*** Opening of DOCUMENT SECTION ***

During my presidency, one thing has become very apparent: ANA has made a critical contribution to nursing quality. Its influential work on nursing-sensitive indicators dates back to the early 1990s and has continued to this day with the National Database of Nursing Quality Indicators™ (NDNQI®).
I’m excited about the 2nd annual NDNQI conference scheduled for January 30 to February 1, 2008, in Orlando, Florida. The 2007 conference was sold out. The 2008 conference will focus on workforce engagement in using data to improve outcomes. All nursing data are pivotal for improving outcomes. However, one indicator provides perspective on the work environment and has broader impact on all aspects of patient care: the RN Satisfaction Survey.
I would venture to say that today in the United States, there is no shortage of nurses, but there is a shortage of places where nurses want to work. To improve quality here, we need to make the workforce and practice environments a priority indicator. The RN Satisfaction Survey provides a rich source of data to find out what staff are saying about nurse-to-nurse relationships, nurse-physician collaboration, staffing and resource adequacy, nurse autonomy, decision making, professional status, and other facets of practice and care. Did you know that in 2006, ambulatory care areas had higher job enjoyment scores than any other area? If you were participating in the survey, you would have that information at your fingertips. You would also have the opportunity to compare areas and evaluate practices. You would know staff members’ certification and education status and what percentage of RNs plan to stay in their areas or plan to leave.

*** Close of DOCUMENT SECTION ***

=== BRIEF A ===
In the nursing-quality passage, list each facet of practice and care that the RN Satisfaction Survey is said to gather staff views on.
=== BRIEF B ===
Duplicate the stretch of the nursing-quality passage from "During my presidency, one" through "Quality Indicators™ (NDNQI®).".
=== BRIEF C ===
Write the next part of the nursing-quality passage, continuing on from its final sentence.
The material that follows comes from a separate source and has no connection to the nursing-quality passage above.

*** Opening of DATA FOR ANALYSIS ***

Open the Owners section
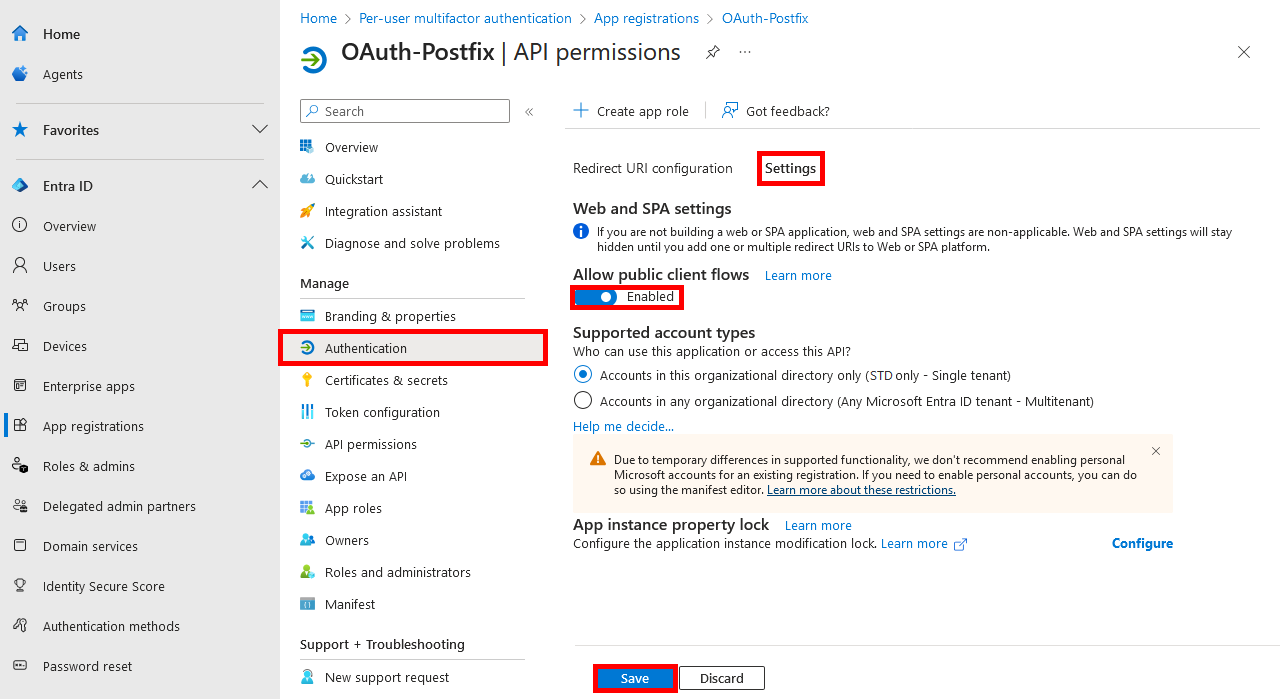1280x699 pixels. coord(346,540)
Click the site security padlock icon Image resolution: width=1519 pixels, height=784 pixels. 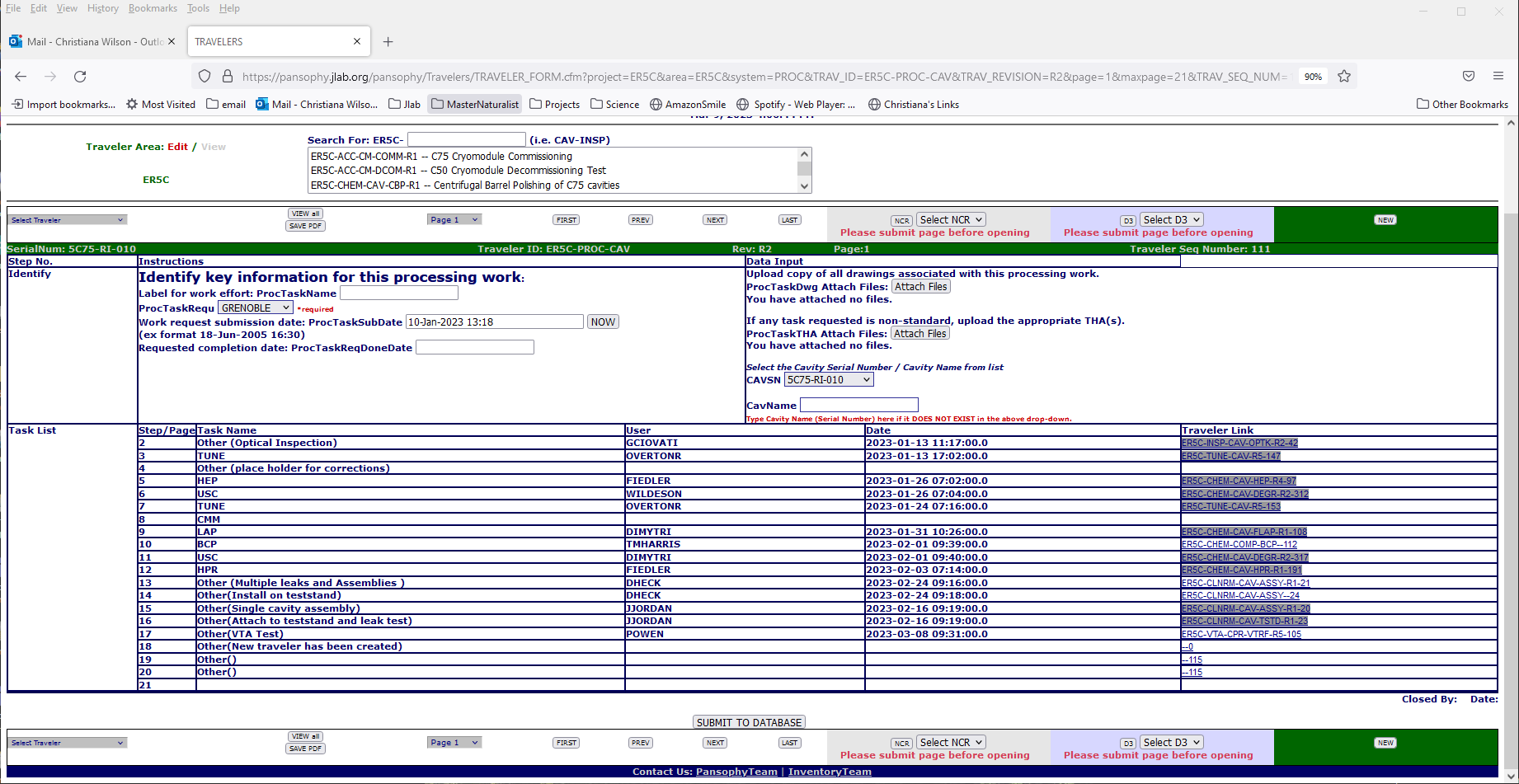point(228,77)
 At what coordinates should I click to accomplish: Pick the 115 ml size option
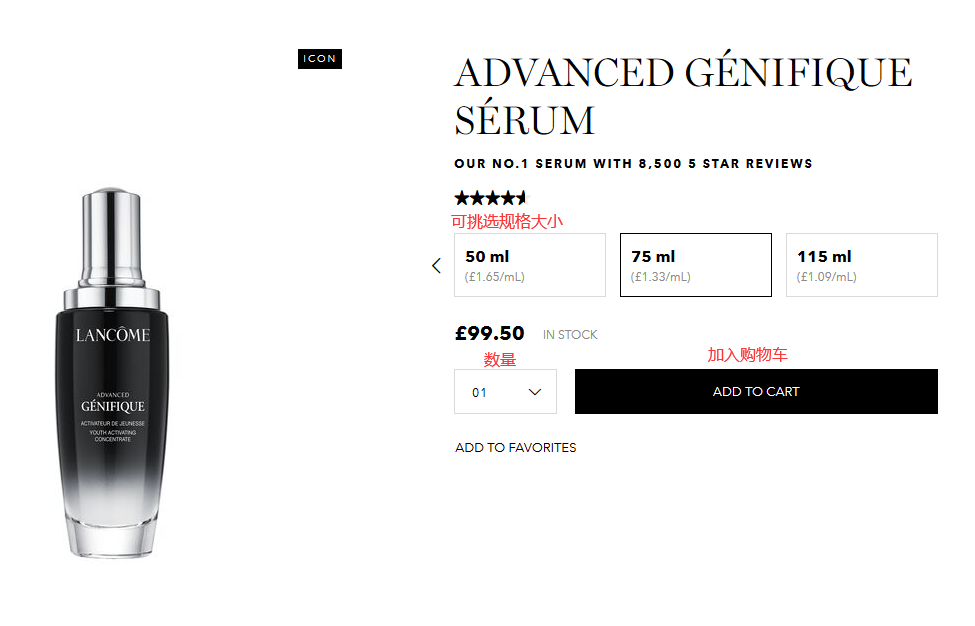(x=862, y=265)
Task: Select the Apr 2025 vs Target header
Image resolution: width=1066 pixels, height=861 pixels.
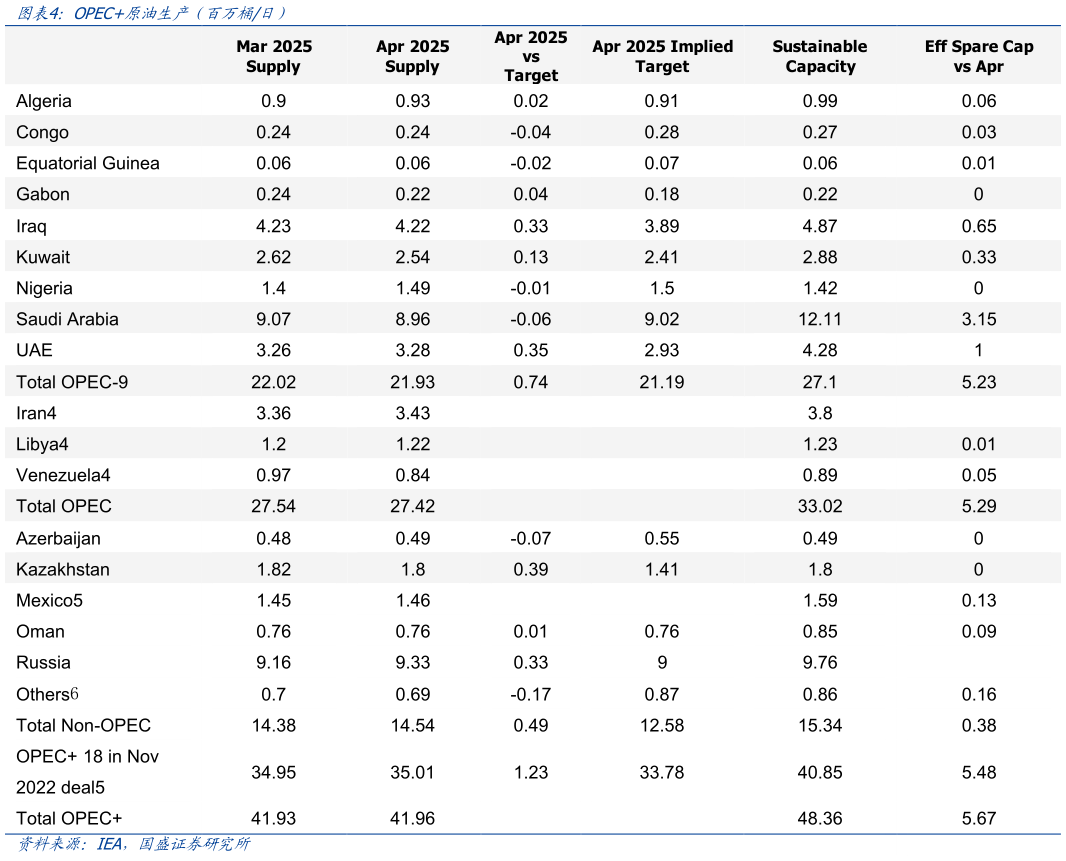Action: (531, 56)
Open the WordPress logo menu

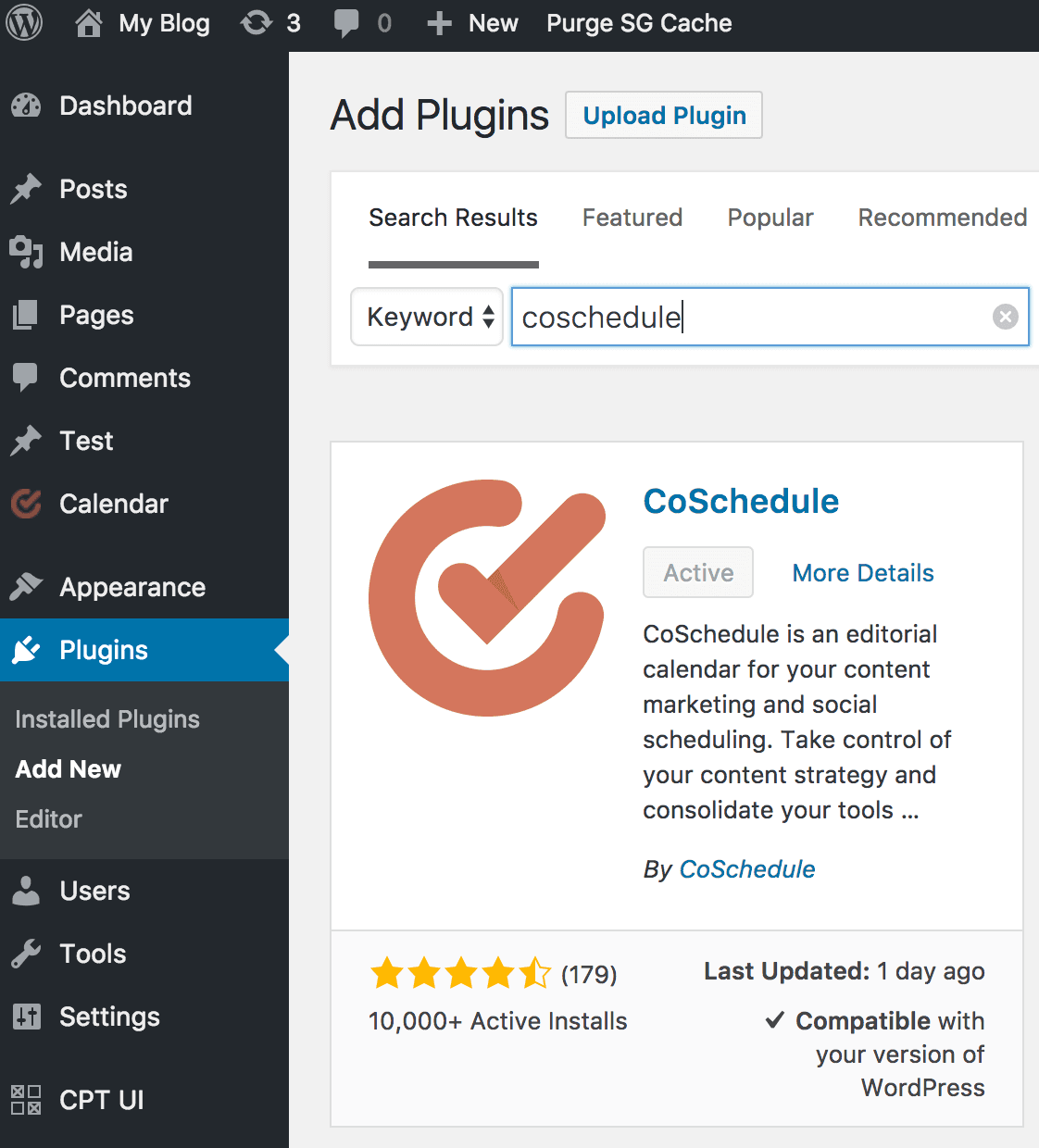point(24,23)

*** Close of DATA FOR ANALYSIS ***

=== YOUR RESPONSE A ===
- nurse-to-nurse relationships
- nurse-physician collaboration
- staffing and resource adequacy
- nurse autonomy
- decision making
- professional status

=== YOUR RESPONSE B ===
During my presidency, one thing has become very apparent: ANA has made a critical contribution to nursing quality. Its influential work on nursing-sensitive indicators dates back to the early 1990s and has continued to this day with the National Database of Nursing Quality Indicators™ (NDNQI®).

=== YOUR RESPONSE C ===
If you are a nursing leader, regardless of your position, are you engaging staff to improve quality, supporting participation in NDNQI, sharing nursing-sensitive quality data, incorporating staff recommendations, and supporting evidence-based practice? If you are a staff nurse, are you improving quality by assessing your patients completely, incorporating evidence-based practices, intervening, anticipating, documenting everything you do, reviewing your unit’s data, and identifying areas for improvement?
Coming from clinical operations, research and data are the only sure way to improve outcomes. NDNQI provides a reliable means to validate the resources necessary to achieve outcomes. Enough money is available in hospital budgets to participate in this endeavor. There is no excuse for not participating in the only national database that provides staff and nursing leadership with the data to improve patient outcomes and work environments. There is no greater priority than the nursing workforce and its ability to improve patient care.
I feel sick to my stomach when I hear about some of the errors that occur. My heart aches for the patients and families. I’m tired of having to explain near misses, especially when I know some could have been avoided. Aren’t you? Using NDNQI is a proven strategy to evaluate staffing, skill mix, nursing education, patient care processes, patient outcomes, work environments, and nursing satisfaction. There is no excuse for us to not commit to providing high-quality care and using the best tool available. I don’t often use guilt as a motivator, but are you feeling guilty? Patient safety and patient outcomes improve when nurses make this commitment.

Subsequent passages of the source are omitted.